What is particularly significant for me in this study is that it is from Finland which is the home in one isolated part of that country (Lapland) to the alternative Open Dialogue espoused by the anti-psychiatry folks including journalist Robert Whitaker of Mad In America fame. Whitaker claims that 80% of those treated with Open Dialogue are cured without need for drugs.

I wrote about Open Dialogue very critically back in 2013 in Huffington Post and pointed out that there is very little research to demonstrate its efficacy. I actually asked a Finish psychiatrist, Kristian Wahlbeck who is a Research Professor at the National Institute for Health and Welfare, Mental Health and Substance Abuse Services, in Helsinki about Open Dialogue.

This was his answer:

“I am familiar with the Open Dialogue programme.
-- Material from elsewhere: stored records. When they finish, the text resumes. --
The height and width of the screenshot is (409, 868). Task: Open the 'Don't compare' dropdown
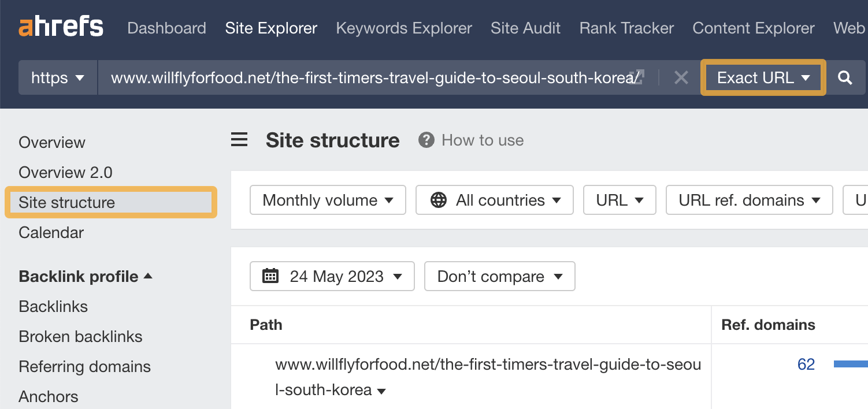[x=499, y=276]
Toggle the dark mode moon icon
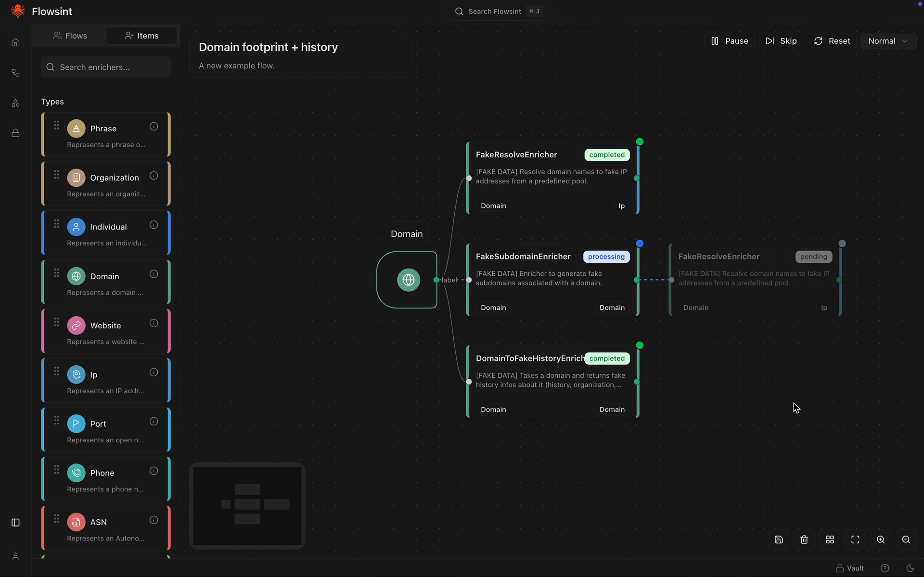924x577 pixels. [x=910, y=568]
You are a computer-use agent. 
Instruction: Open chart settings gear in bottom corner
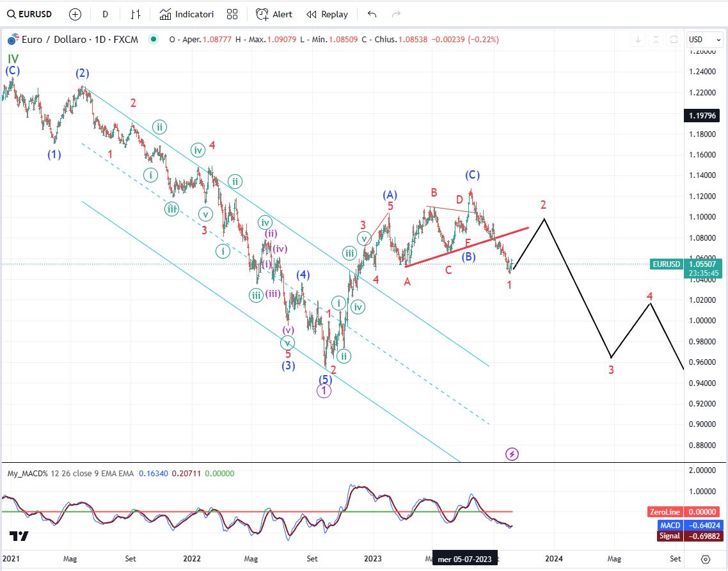pyautogui.click(x=706, y=559)
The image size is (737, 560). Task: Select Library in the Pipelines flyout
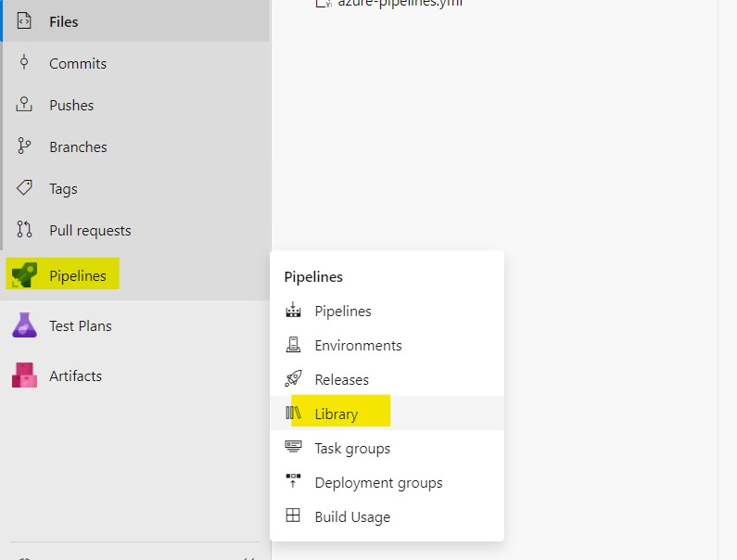pyautogui.click(x=336, y=414)
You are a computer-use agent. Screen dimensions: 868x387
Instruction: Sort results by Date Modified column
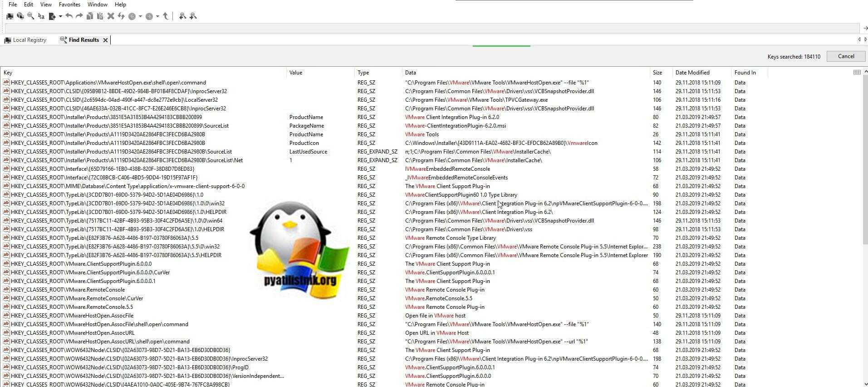[x=692, y=73]
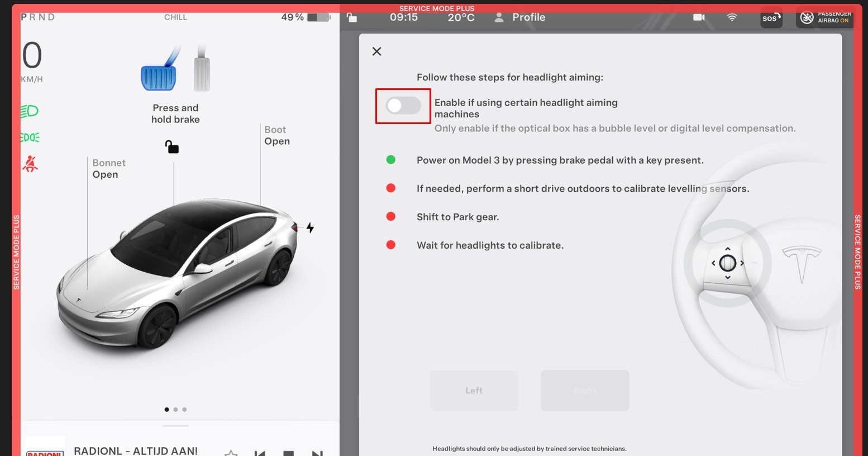868x456 pixels.
Task: Click the charge port lightning bolt icon
Action: (x=310, y=228)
It is an attractive approach, but regrettably there has been virtually no high-quality evaluation of the programme. Figures like “80 per cent do well without antipsychotics” are derived from studies which lack control group, blinding and independent assessment of outcomes.”

He went on to say that:

“most mental health professionals in Finland would agree with your view that Open Dialogue has not been proven to be better than standard treatment for schizophrenia. However, it is also a widespread view that the programme is attractive due to its client-centredness and empowerment of the service user, and that good studies are urgently needed to establish the effectiveness of the programme. Before it has been established to be effective, it should be seen as an experimental treatment that should not (yet?) be clinical practise.”

As for the claim that psychiatric hospital beds in Finland have been emptied, he said “in our official statistics, the use of hospital beds for schizophrenia do not differ between the area with the Open Dialogue approach and the rest of the country.”

My blogging associate, Dr David Laing Dawson also wrote about Open Dialogue in this forum with very skeptical view. He stated that the director of the program admitted that about 30% of the patients in Open Dialogue are prescribed medication so arguing that medication is not used is not correct.

At the time my article appeared in Huffington Post, someone on Mad In America agreed with me that there was insufficient evidence on the efficacy of Open Dialogue and said that a US study was set to begin in, I think, Boston. I did find a completed study on Open Dialogue done by Dr Christopher Gordon. His study involved 16 patients and he states at the outset that

“Since this was not a randomized clinical trial and there was no control group, we cannot say that these outcomes were better than standard care, but we can assert that they were solidly in line with what is hoped for and expected in standard care.”

In the paper that is in a legitimate psychiatric publication, he states that of the 16, two dropped out and a further 3 had disappeared at the end of the study so no data is available for them. This is a study of 11 people who completed the one year term.

He then points out that:

“Of note, four individuals had six short-term psychiatric hospitalizations (two involuntary).”

and that:

“three of the six individuals who were not on antipsychotics at program entry started antipsychotics. Of the eight already on antipsychotics, four had no change in their medication, and four elected to stop during the year. Both groups of four had similar outcomes and continued to be followed in treatment. Shared decision making and toleration of uncertainty contributed to these choices.

Hardly the success he suggests if the goal was to help them get well without medication.

But, coming up at the end of May in Toronto we have a conference with Robert Whitaker and others on Shifting the Narrative on Mental Health from the psychiatric disease model to the relational/recovery model, and on the challenges that are stacked against that eventuality.

Now I would say that the challenges against that shift are science but they define it as “The challenges and resistances to progressive change are of an ideological, macro-economic nature guaranteeing a protracted and difficult struggle for recovery advocates.”